Stark Reminders about the Threats to Your Sensitive Data
Posted on: June/13/2015 10:38 am by: William Brooke Stallsmith
Respond to this Article | Return
Two news stories from the first half of 2015 highlight the importance of counterintelligence awareness for stabilization and transition professionals.
The most recent and widely covered item was the US Department of Homeland Security’s announcement earlier this month that China-based hackers had stolen personal data on some 4 million federal government employees from the information systems of the Office of Personnel Management. Whether the hackers were associated with the Chinese government, another nation-state, or a criminal gang, the OPM breach is a stark reminder of the value that malicious actors attach to personal information. And data about us stabilization and transition professionals is likely to have above-average interest for the OPM hackers and their ilk. Many of us, even if we don’t work directly for the US Government, are the subjects of the security clearance and background investigation records that were broken into, and others may be cited as character references for current or prospective employees of the Department of State, USAID, or other federal agencies. The details in these records about our foreign contacts and experiences overseas greatly help criminals or spies find vulnerabilities they could exploit—to the detriment of ourselves and our organizations.

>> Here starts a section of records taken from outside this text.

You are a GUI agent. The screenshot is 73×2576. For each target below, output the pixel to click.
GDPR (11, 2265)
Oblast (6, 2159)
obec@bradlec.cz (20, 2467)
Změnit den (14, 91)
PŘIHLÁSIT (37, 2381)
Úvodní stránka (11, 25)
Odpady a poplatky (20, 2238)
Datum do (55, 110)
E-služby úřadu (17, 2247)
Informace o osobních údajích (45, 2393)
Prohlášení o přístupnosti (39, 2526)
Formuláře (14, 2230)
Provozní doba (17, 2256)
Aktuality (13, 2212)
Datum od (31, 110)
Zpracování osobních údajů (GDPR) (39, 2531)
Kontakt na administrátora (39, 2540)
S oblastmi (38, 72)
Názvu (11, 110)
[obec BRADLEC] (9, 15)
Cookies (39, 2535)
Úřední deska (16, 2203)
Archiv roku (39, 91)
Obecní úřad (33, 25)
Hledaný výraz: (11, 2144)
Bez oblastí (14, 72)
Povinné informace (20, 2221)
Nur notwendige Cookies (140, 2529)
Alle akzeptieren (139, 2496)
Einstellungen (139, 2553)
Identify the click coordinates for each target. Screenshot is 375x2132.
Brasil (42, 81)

The other reminder of the stakes in CI awareness comes from Syria. Computer security company FireEye in February published Behind the Syrian Conflict’s Digital Front Lines, which details how hackers possibly located in Lebanon penetrated the databases and Skype sessions of rebels, media activists, and humanitarian aid workers associated with the conflict in Syria. Aid workers such as the coordinator for a charity based in Turkey suffered the compromise of lists of humanitarian needs for victims of the fighting and of the records of financial assistance. Even worse, Syrian refugees in Turkey had their personal information stolen—potentially allowing hostile armed groups to target the refugees themselves or their families.
The lessons from these incidents for stabilization and transition professionals are the same ones I laid out in my article for IST last September. Many actors want access to the data that describes us, our organizations, and our activities, and they can use a range of methods—from massive data breaches to one-on-one recruitment pitches—to try to get it. Loss of this data could be embarrassing for us and, in war zones like Syria, downright catastrophic for contacts, local employees, clients, and aid recipients who count on us to help keep them safe. We need to take common-sense measures to protect this data and the people behind it—such as ensuring the regular updates of computer applications—and, above all, to be ready to respond with intelligence and flexibility when a data breach does occur.